A festa da virada de ano no Rio de Janeiro promete impulso recorde para a economia local. Levantamento Réveillon em Dados, elaborado pela Empresa de Turismo do Município (Riotur), pela Secretaria Municipal de Desenvolvimento Econômico e pelo Instituto Fundação João Goulart, projeta que os eventos de 31 de dezembro movimentarão R$ 3,34 bilhões, crescimento de 6% em comparação com a passagem de 2024 para 2025.
O estudo estima público superior a 5 milhões de pessoas distribuídas pelos diversos pontos de celebração. Somente a Praia de Copacabana deve concentrar aproximadamente metade desse total, reunindo moradores e visitantes.

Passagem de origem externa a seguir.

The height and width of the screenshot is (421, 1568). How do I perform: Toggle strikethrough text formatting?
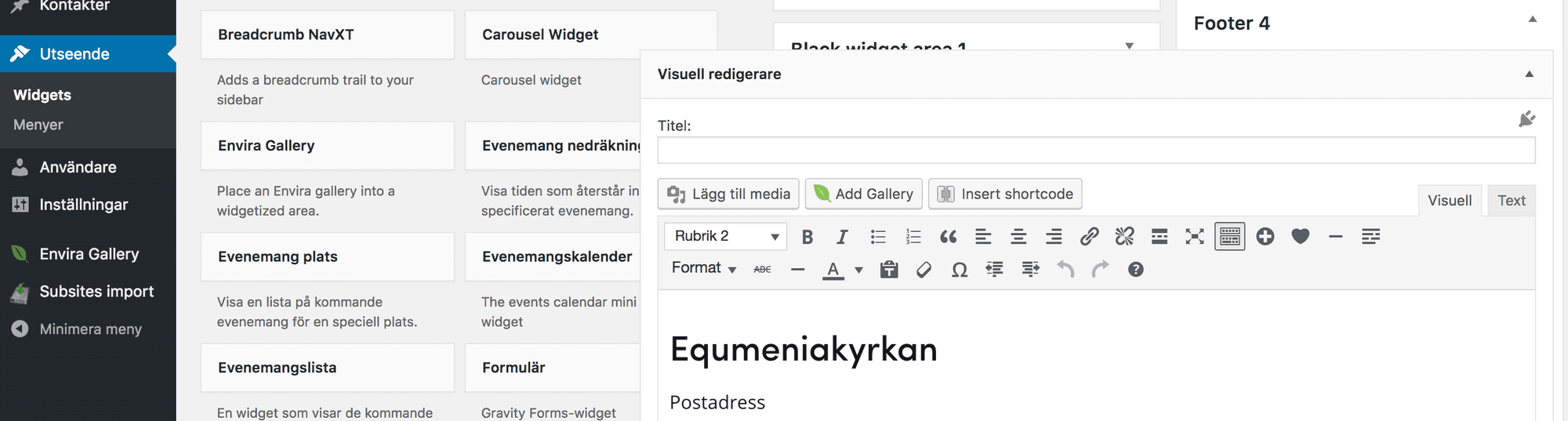[762, 270]
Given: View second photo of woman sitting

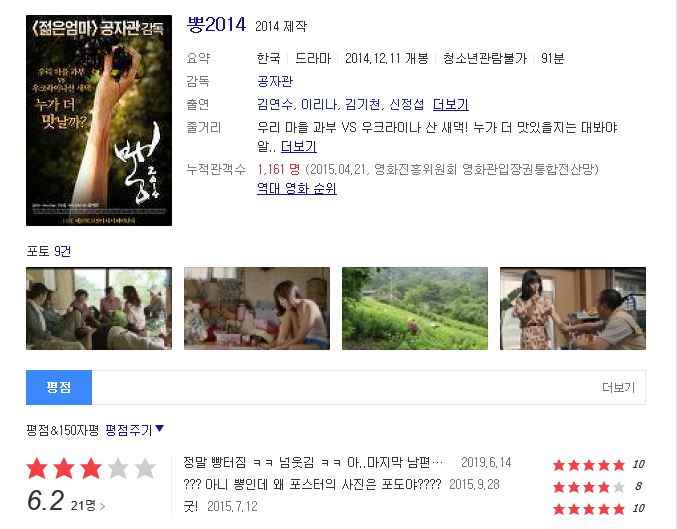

Segundo o secretário municipal de Desenvolvimento Econômico, Osmar Lima, o Réveillon tem papel estratégico para a capital fluminense. “É um evento fundamental para o Rio, pois já entramos no novo ano com acentuada movimentação econômica, inferior apenas ao Carnaval”, afirmou.
As projeções utilizam dados de notas fiscais emitidas diariamente por segmentos diretamente impactados pela virada, de acordo com a Secretaria Municipal de Fazenda. Hospedagem, alimentação, transporte e serviços lideram a demanda.
Para o presidente da Riotur, Bernardo Fellows, a importância da festa vai além do espetáculo pirotécnico. “O Réveillon do Rio é muito mais do que a maior virada do mundo. A análise evidencia sua relevância como indutor da atividade econômica, com efeitos diretos sobre setores como hospedagem, alimentação, transporte e serviços”, destacou.
Programação em Copacabana
O palco principal, batizado de Palco Rio e montado em frente ao Hotel Copacabana Palace, terá como atrações centrais Gilberto Gil e Ney Matogrosso. No mesmo espaço, sobem também Alcione, João Gomes, Iza, DJ Alok, Belo e a escola de samba Beija-Flor.
Na altura da Rua República do Peru ficará o Palco Samba, que receberá Roberta Sá, Mart’nália, Diogo Nogueira, o Bloco da Preta com o novo vocalista Feyjão e a escola de samba Grande Rio.
Já o Palco Leme, dedicado à música gospel, contará com apresentações de Midian Lima, Samuel Messias, Thalles Roberto e o grupo de pagode gospel Marcados.
Além de Copacabana, bairros como Barra da Tijuca e Recreio também terão queimas de fogos e atrações musicais, reforçando a rede de eventos espalhada pela cidade.
Com a expectativa de alta ocupação na rede hoteleira, a prefeitura reforçou a coordenação com órgãos de transporte para assegurar oferta adicional de ônibus e metrô, além de ações voltadas à segurança e à limpeza das praias.
O Réveillon, tradicionalmente considerado a segunda maior celebração do calendário carioca, deve abrir 2026 com injeção bilionária, consolidando-se como importante termômetro para o turismo e para a arrecadação municipal.